Entries on where items appear
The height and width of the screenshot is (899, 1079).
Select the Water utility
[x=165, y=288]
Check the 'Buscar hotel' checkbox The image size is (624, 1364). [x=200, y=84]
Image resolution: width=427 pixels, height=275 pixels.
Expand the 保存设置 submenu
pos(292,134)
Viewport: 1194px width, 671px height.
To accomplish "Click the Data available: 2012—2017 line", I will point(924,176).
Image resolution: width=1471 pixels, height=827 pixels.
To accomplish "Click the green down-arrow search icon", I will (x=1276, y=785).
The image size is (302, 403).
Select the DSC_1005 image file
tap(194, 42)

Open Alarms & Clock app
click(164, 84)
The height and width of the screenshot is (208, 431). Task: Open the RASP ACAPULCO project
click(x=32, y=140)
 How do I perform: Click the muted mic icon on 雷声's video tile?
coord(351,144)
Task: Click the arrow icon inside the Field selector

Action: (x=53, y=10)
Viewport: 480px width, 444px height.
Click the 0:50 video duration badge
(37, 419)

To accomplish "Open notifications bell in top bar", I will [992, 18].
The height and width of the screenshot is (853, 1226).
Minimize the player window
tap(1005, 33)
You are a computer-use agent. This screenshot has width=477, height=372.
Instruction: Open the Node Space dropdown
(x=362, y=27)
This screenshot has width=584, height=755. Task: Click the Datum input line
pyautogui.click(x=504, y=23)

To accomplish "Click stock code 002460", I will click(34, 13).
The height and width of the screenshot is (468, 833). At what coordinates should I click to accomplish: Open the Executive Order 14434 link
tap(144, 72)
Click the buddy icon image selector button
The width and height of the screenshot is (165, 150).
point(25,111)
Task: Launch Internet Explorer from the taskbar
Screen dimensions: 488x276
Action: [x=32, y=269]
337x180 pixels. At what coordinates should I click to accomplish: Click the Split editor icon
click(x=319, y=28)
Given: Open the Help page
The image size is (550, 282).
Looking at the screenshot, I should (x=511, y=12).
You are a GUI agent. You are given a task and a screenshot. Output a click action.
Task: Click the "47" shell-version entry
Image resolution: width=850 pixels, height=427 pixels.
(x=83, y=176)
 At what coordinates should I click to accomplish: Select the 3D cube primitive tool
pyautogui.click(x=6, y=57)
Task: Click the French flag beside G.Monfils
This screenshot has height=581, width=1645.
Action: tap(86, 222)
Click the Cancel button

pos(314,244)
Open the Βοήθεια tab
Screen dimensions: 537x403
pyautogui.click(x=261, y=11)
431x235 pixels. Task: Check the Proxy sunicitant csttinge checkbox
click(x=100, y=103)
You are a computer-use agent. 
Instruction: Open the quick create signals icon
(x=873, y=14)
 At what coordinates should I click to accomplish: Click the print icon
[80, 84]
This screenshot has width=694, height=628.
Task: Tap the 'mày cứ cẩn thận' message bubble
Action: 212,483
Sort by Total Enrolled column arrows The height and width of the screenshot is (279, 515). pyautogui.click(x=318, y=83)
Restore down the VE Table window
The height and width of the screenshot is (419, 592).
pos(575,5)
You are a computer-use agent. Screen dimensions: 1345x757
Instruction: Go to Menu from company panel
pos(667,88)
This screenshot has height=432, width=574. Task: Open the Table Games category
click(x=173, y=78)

## [TASK DIRECTIONS]
Copy out every one of the items above line for line, without changing anything.

## [ANSWER FOR THE TASK]
The height and width of the screenshot is (899, 1079).
Select the Water utility
[x=165, y=288]
Check the 'Buscar hotel' checkbox The image size is (624, 1364). [x=200, y=84]
Image resolution: width=427 pixels, height=275 pixels.
Expand the 保存设置 submenu
pos(292,134)
Viewport: 1194px width, 671px height.
To accomplish "Click the Data available: 2012—2017 line", I will point(924,176).
Image resolution: width=1471 pixels, height=827 pixels.
To accomplish "Click the green down-arrow search icon", I will (x=1276, y=785).
The image size is (302, 403).
Select the DSC_1005 image file
tap(194, 42)

Open Alarms & Clock app
click(164, 84)
The height and width of the screenshot is (208, 431). Task: Open the RASP ACAPULCO project
click(x=32, y=140)
 How do I perform: Click the muted mic icon on 雷声's video tile?
coord(351,144)
Task: Click the arrow icon inside the Field selector

Action: (x=53, y=10)
Viewport: 480px width, 444px height.
Click the 0:50 video duration badge
(37, 419)

To accomplish "Open notifications bell in top bar", I will [992, 18].
The height and width of the screenshot is (853, 1226).
Minimize the player window
tap(1005, 33)
You are a computer-use agent. This screenshot has width=477, height=372.
Instruction: Open the Node Space dropdown
(x=362, y=27)
This screenshot has width=584, height=755. Task: Click the Datum input line
pyautogui.click(x=504, y=23)

To accomplish "Click stock code 002460", I will click(34, 13).
The height and width of the screenshot is (468, 833). At what coordinates should I click to accomplish: Open the Executive Order 14434 link
tap(144, 72)
Click the buddy icon image selector button
The width and height of the screenshot is (165, 150).
point(25,111)
Task: Launch Internet Explorer from the taskbar
Screen dimensions: 488x276
Action: [x=32, y=269]
337x180 pixels. At what coordinates should I click to accomplish: Click the Split editor icon
click(x=319, y=28)
Given: Open the Help page
The image size is (550, 282).
Looking at the screenshot, I should (x=511, y=12).
You are a GUI agent. You are given a task and a screenshot. Output a click action.
Task: Click the "47" shell-version entry
Image resolution: width=850 pixels, height=427 pixels.
(x=83, y=176)
 At what coordinates should I click to accomplish: Select the 3D cube primitive tool
pyautogui.click(x=6, y=57)
Task: Click the French flag beside G.Monfils
This screenshot has height=581, width=1645.
Action: tap(86, 222)
Click the Cancel button

pos(314,244)
Open the Βοήθεια tab
Screen dimensions: 537x403
pyautogui.click(x=261, y=11)
431x235 pixels. Task: Check the Proxy sunicitant csttinge checkbox
click(x=100, y=103)
You are a computer-use agent. 
Instruction: Open the quick create signals icon
(x=873, y=14)
 At what coordinates should I click to accomplish: Click the print icon
[80, 84]
This screenshot has width=694, height=628.
Task: Tap the 'mày cứ cẩn thận' message bubble
Action: 212,483
Sort by Total Enrolled column arrows The height and width of the screenshot is (279, 515). pyautogui.click(x=318, y=83)
Restore down the VE Table window
The height and width of the screenshot is (419, 592).
pos(575,5)
You are a computer-use agent. Screen dimensions: 1345x757
Instruction: Go to Menu from company panel
pos(667,88)
This screenshot has height=432, width=574. Task: Open the Table Games category
click(x=173, y=78)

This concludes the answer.